Could you copy out every line of the listing below word for word, leaving out the pictures?

====================

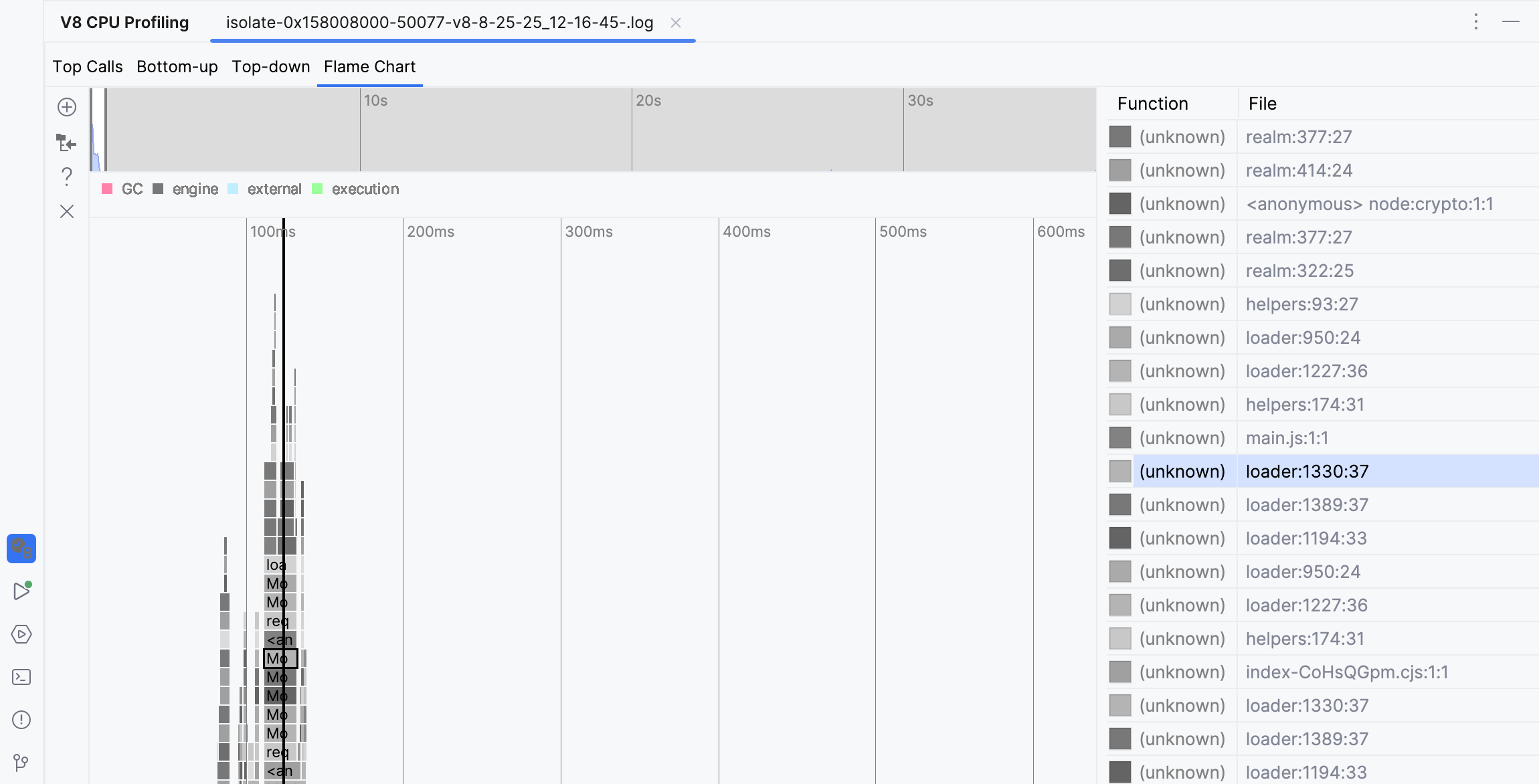
Task: Switch to the Top-down tab
Action: [271, 67]
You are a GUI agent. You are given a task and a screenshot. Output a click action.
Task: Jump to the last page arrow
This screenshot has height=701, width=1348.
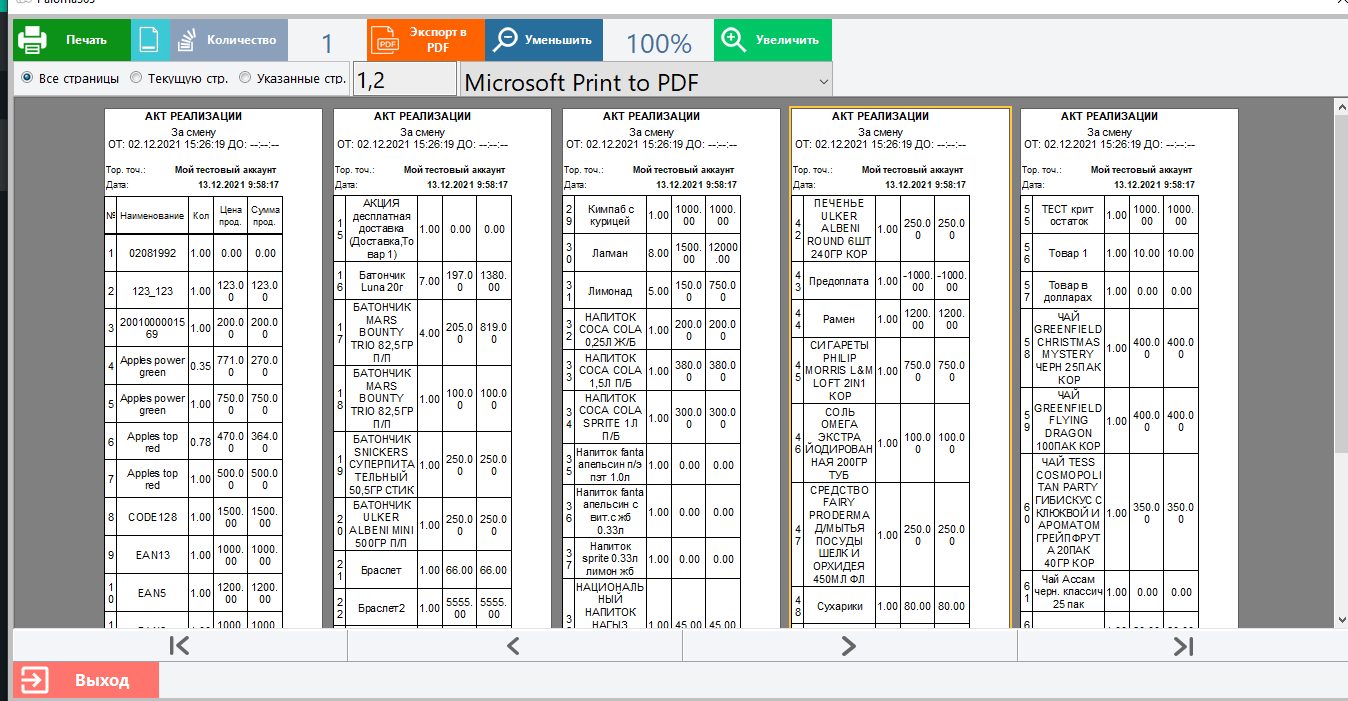(1183, 646)
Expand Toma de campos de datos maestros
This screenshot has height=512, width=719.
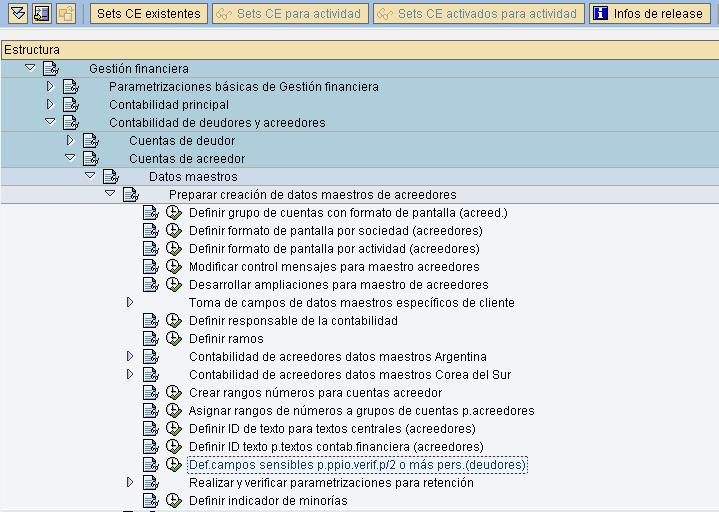coord(130,303)
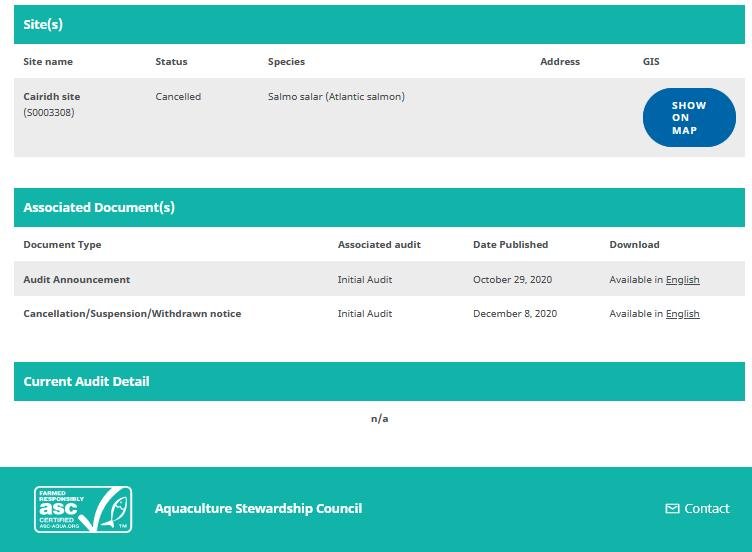Click the Aquaculture Stewardship Council footer text
Viewport: 752px width, 552px height.
point(258,509)
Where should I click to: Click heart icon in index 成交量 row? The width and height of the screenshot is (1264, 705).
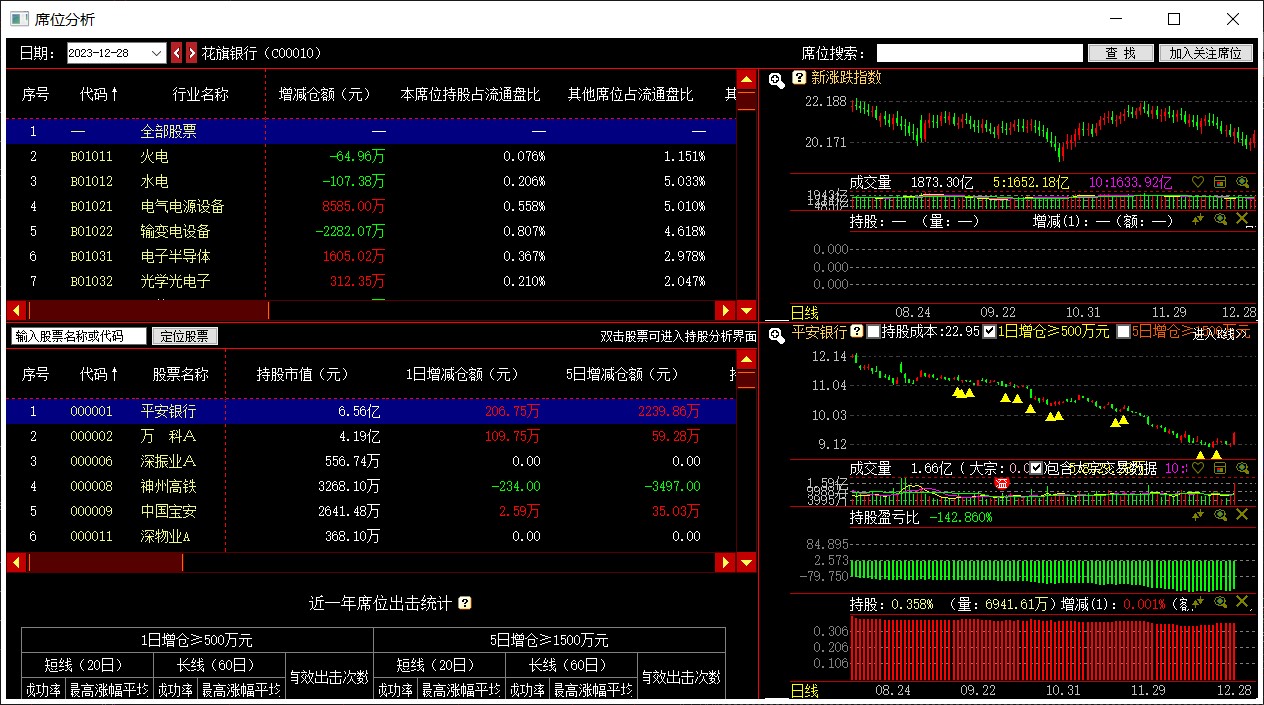click(1198, 182)
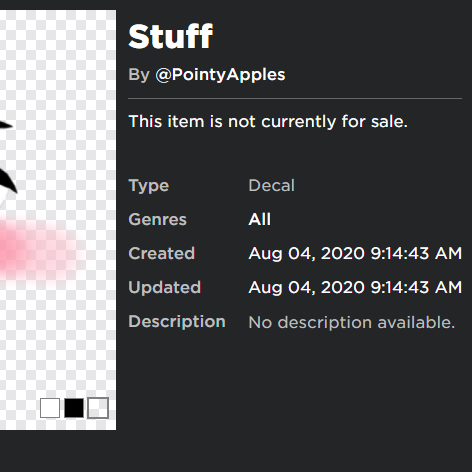Viewport: 472px width, 472px height.
Task: Select the white background swatch
Action: click(x=50, y=408)
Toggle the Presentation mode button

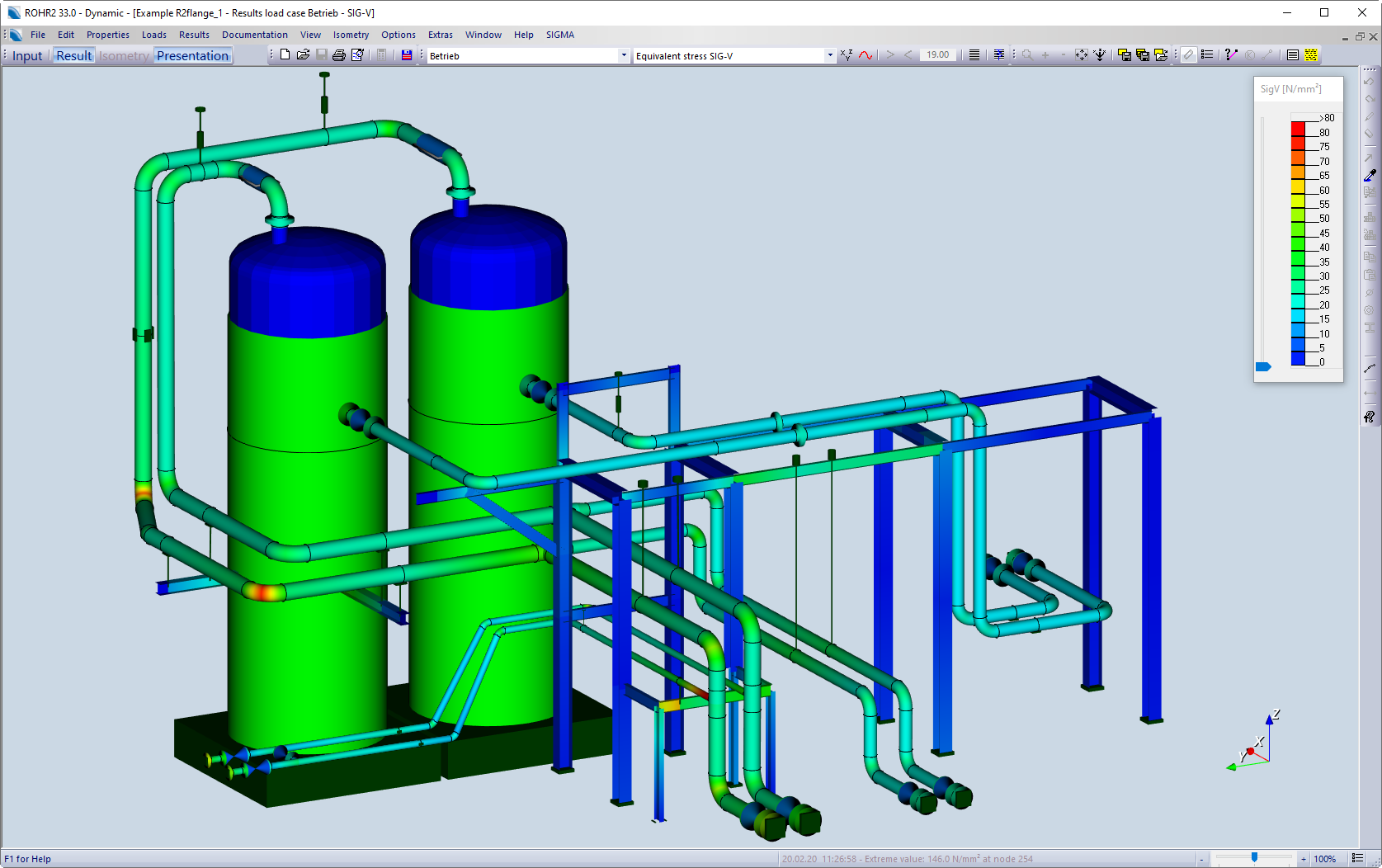click(x=192, y=56)
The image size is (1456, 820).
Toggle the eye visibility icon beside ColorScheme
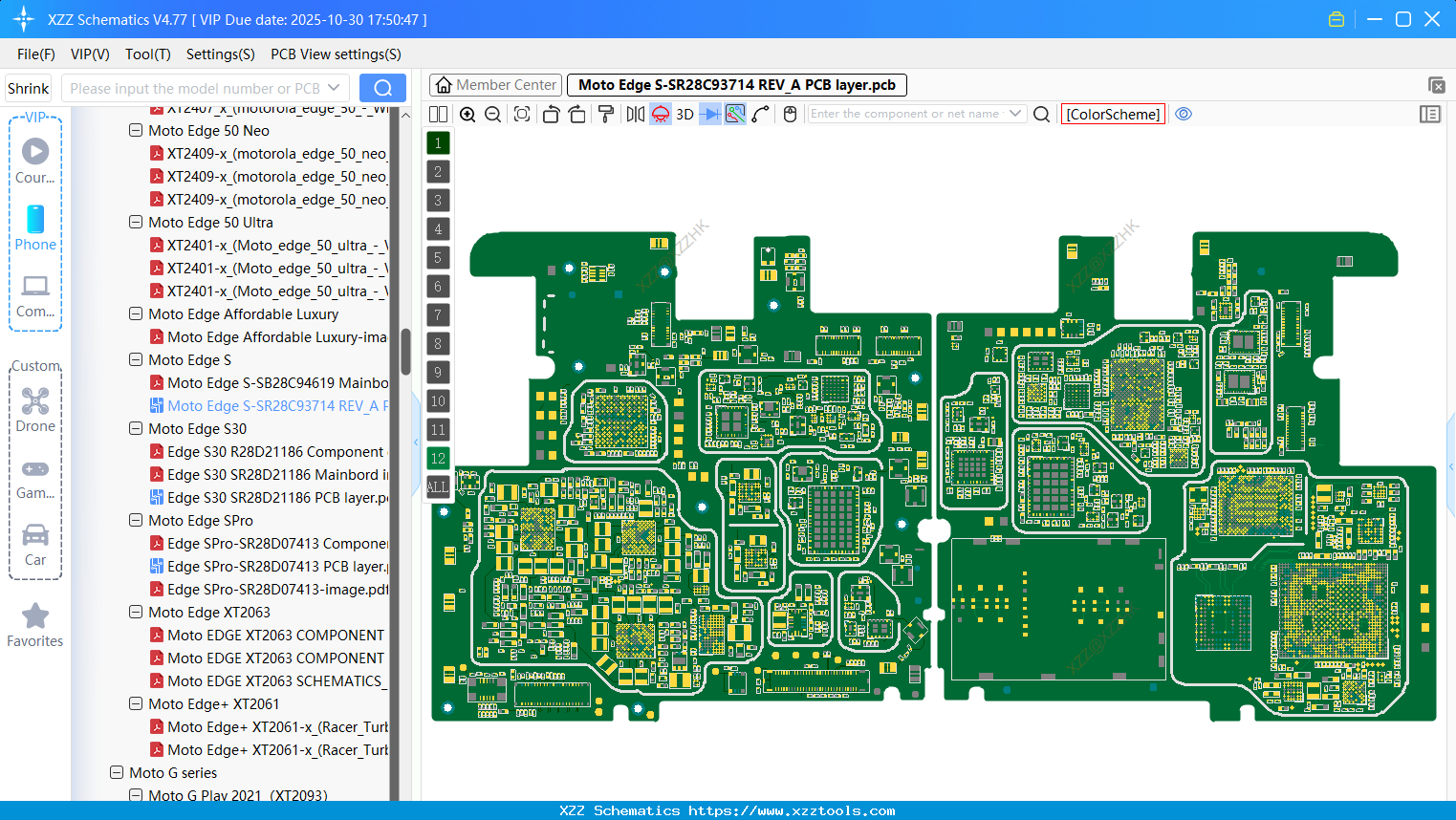pyautogui.click(x=1184, y=114)
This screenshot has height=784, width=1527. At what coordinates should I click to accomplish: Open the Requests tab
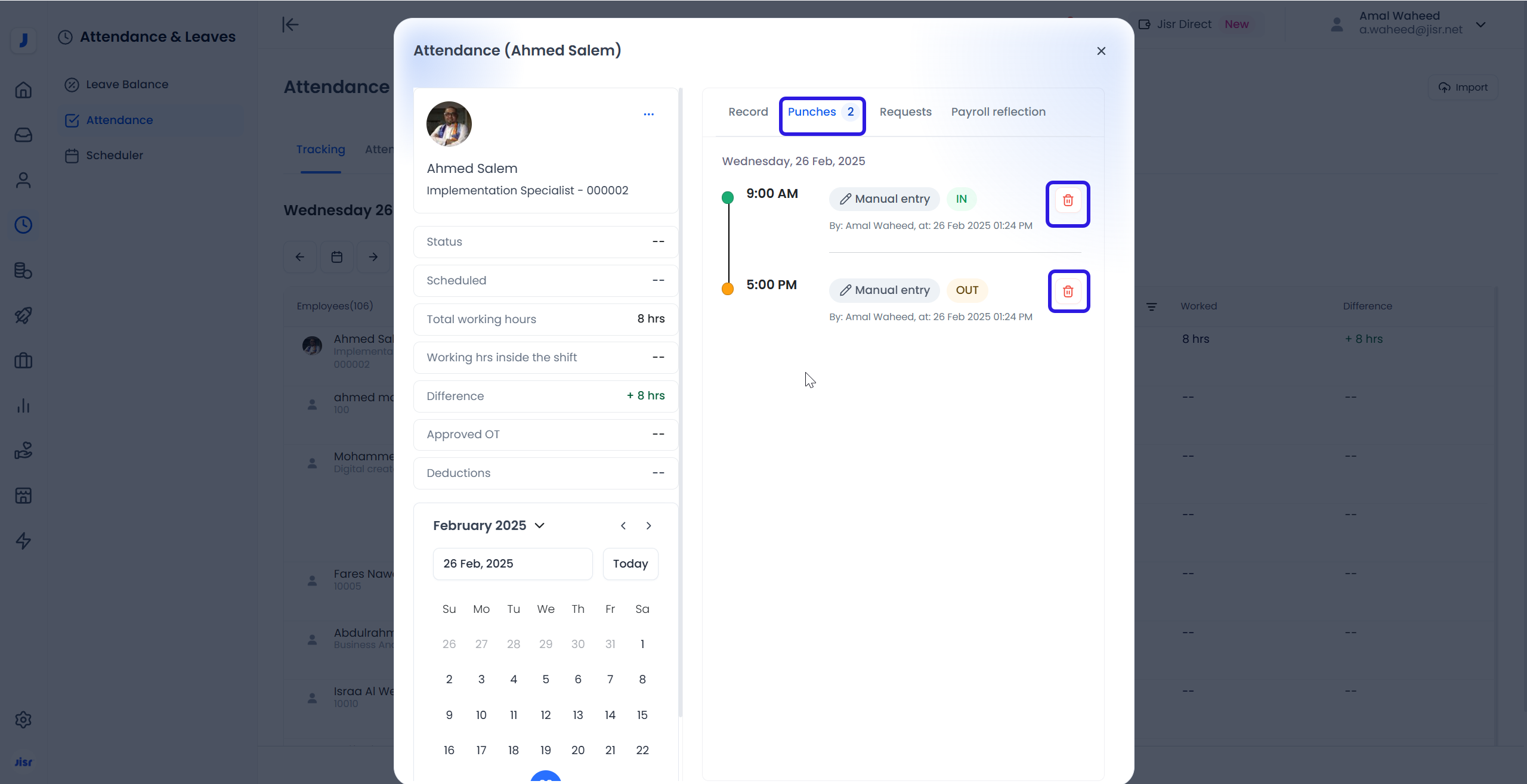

====================

FINISHED ANSWER:
Task: Switch to the Top-down tab
Action: [271, 67]
You are a GUI agent. You are given a task and a screenshot. Output a click action.
Task: Jump to the last page arrow
This screenshot has height=701, width=1348.
(1183, 646)
Expand Toma de campos de datos maestros
This screenshot has height=512, width=719.
coord(130,303)
Click the Aquaculture Stewardship Council footer text
Viewport: 752px width, 552px height.
point(258,509)
Where should I click to: Click heart icon in index 成交量 row? The width and height of the screenshot is (1264, 705).
click(1198, 182)
Viewport: 472px width, 472px height.
Task: Select the white background swatch
Action: click(x=50, y=408)
Toggle the Presentation mode button

click(x=192, y=56)
The image size is (1456, 820).
Toggle the eye visibility icon beside ColorScheme
pyautogui.click(x=1184, y=114)
This screenshot has height=784, width=1527. At what coordinates should I click to accomplish: Open the Requests tab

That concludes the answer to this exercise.